Wollongong's newest school will give a sense of purpose to the region's "forgotten" teenagers when it opens its doors this week.

Craig Davis College will be run by Father Chris Riley's Youth Off the Streets organisation at the site of the old Keelong juvenile detention centre at Cordeaux Heights.

School manager Julie Taylor said she and two specialist teachers would give potential high school drop-outs the chance to finish their education and gain employment.

"It's set up for kids who are disengaged from mainstream education.

"They may be kids who live in refuges, are homeless, have mental health problems or who are referred from schools that have tried everything," she said.

"We all have a real interest in engaging these kids, who tend to be the forgotten faces, and in giving them positive outcomes when they wouldn't have them otherwise.

"They will get a real sense of purpose in their life, as well as learning literacy and numeracy skills in a safe, small environment."

The two-classroom college is one of five NSW high schools run by Youth Off the Streets and will house up to a dozen year 9 and 10 students.

Four students are already enrolled to start next Wednesday.

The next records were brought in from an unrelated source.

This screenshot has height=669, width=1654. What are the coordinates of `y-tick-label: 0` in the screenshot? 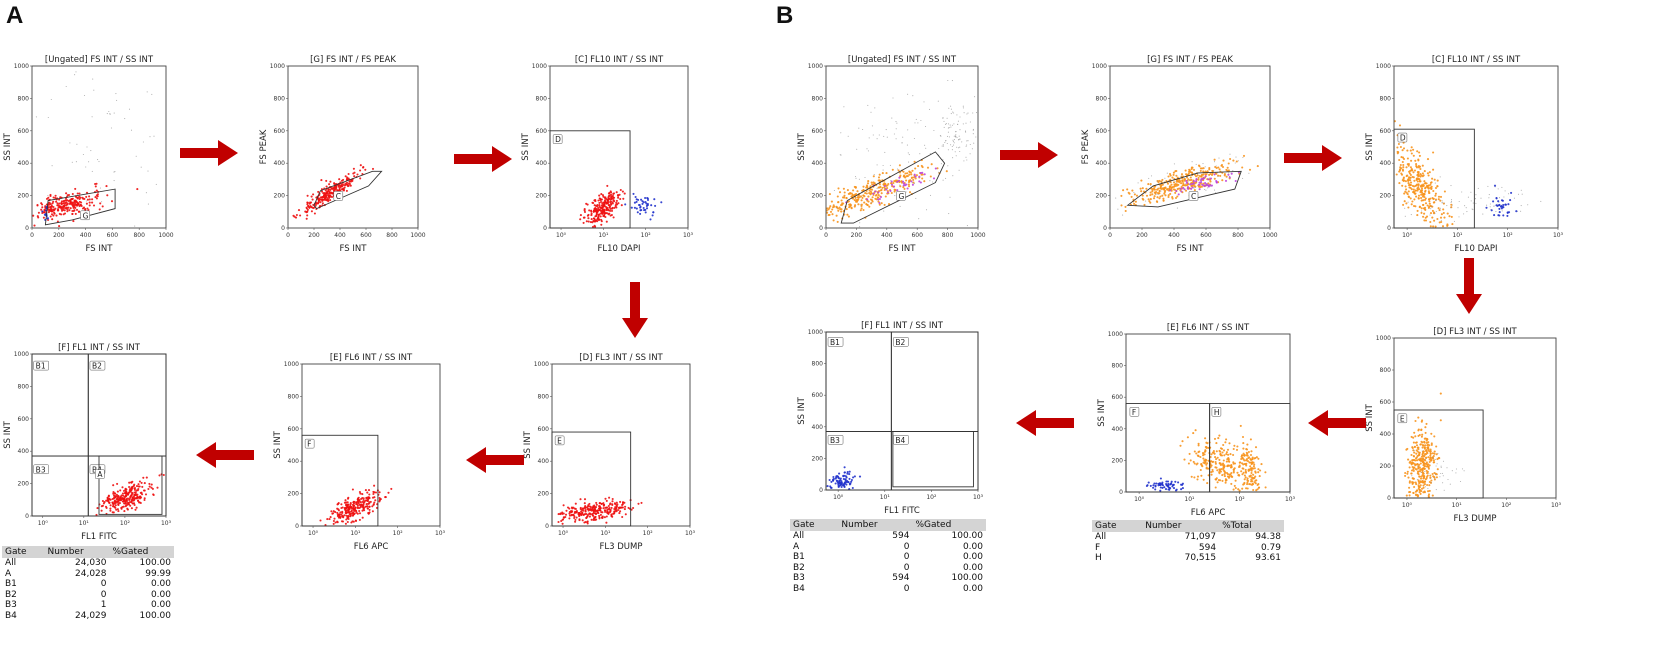 It's located at (545, 228).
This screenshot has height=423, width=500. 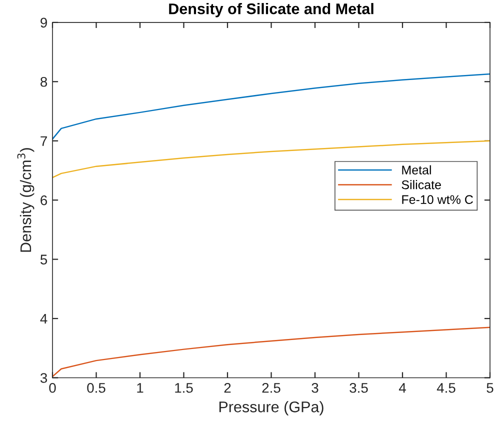 I want to click on x-tick-label: 4.5, so click(x=446, y=388).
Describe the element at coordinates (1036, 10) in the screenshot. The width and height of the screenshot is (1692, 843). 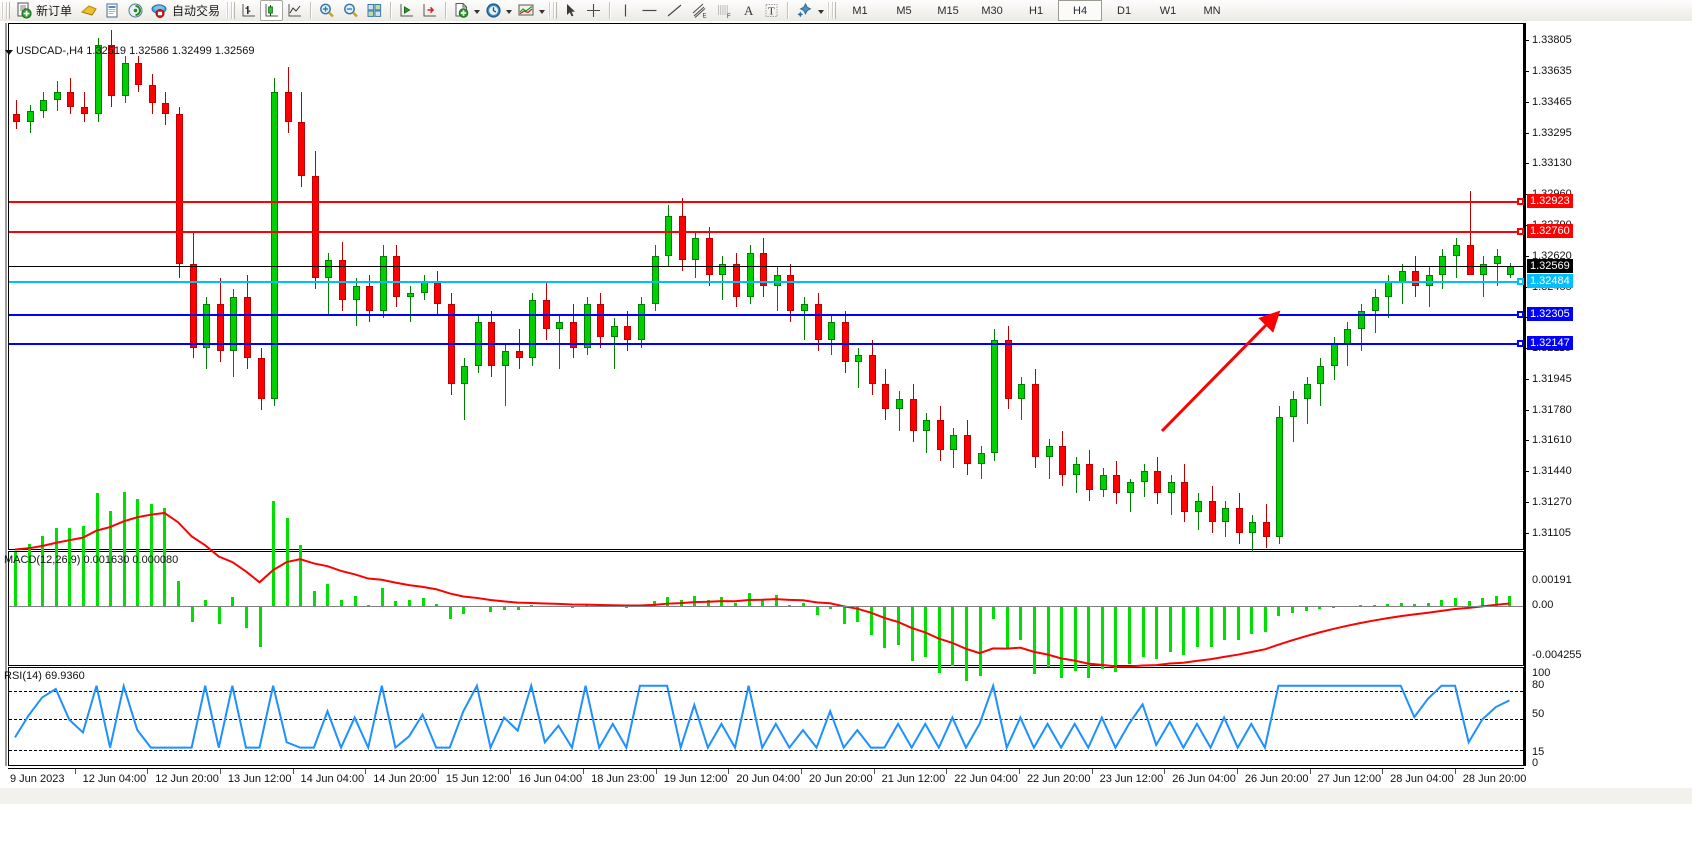
I see `timeframe-h1: H1` at that location.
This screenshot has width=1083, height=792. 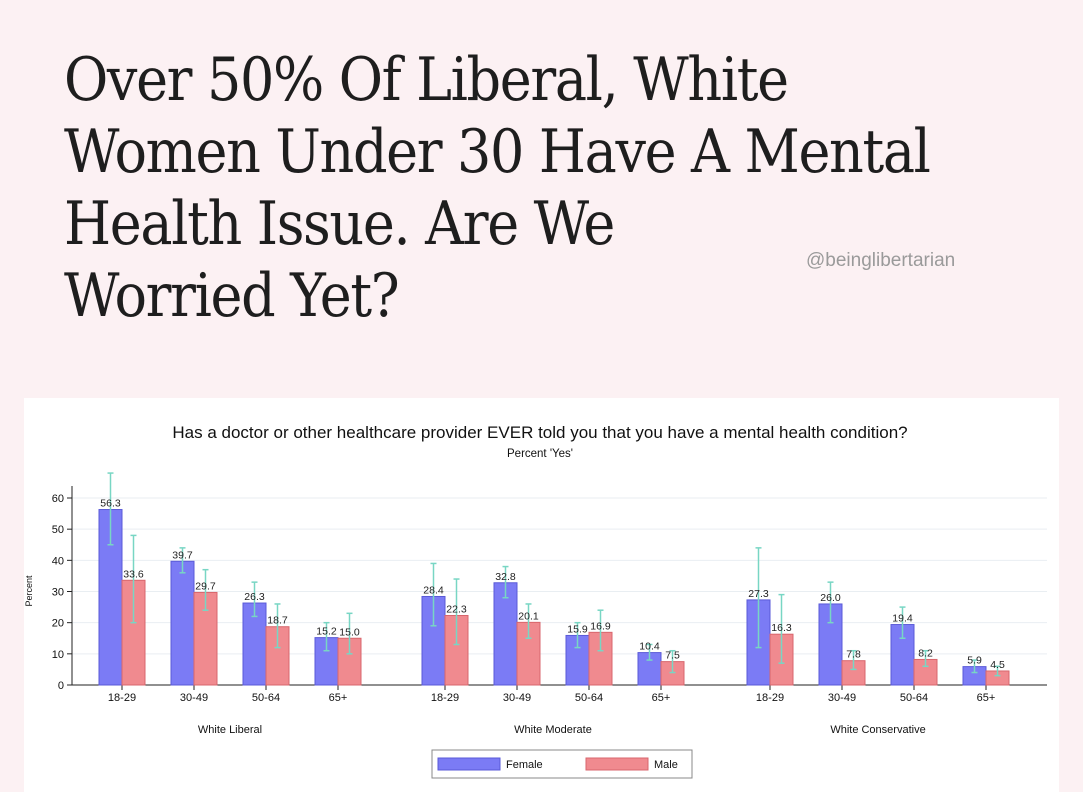 What do you see at coordinates (29, 591) in the screenshot?
I see `y-axis-label: Percent` at bounding box center [29, 591].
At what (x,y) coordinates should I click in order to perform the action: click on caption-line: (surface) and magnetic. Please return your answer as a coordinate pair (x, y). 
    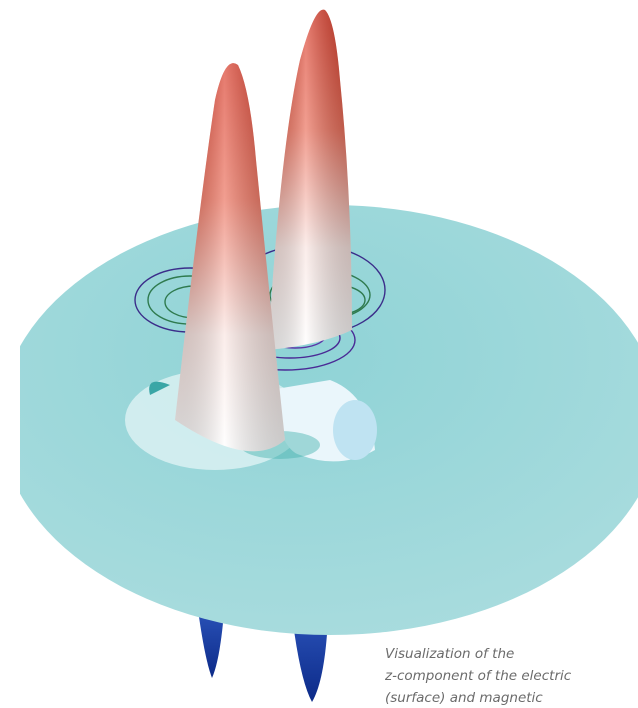
    Looking at the image, I should click on (464, 698).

Ms Taylor said there were plans to expand and offer more places for disengaged youth.

"Wollongong has a large population and there's a need in every area for kids who can't attend school for whatever reason," she said.

Students will be offered practical classes, such as hospitality and woodwork, as well as the chance to complete their year 10 qualifications.

"We will have really high expectations for behaviour, but we're all going to be on a first name basis, which is different to other schools," Ms Taylor said.

"Our training and background will mean we really respect the kids and where they come from and will be able to give them the best chance at life after school."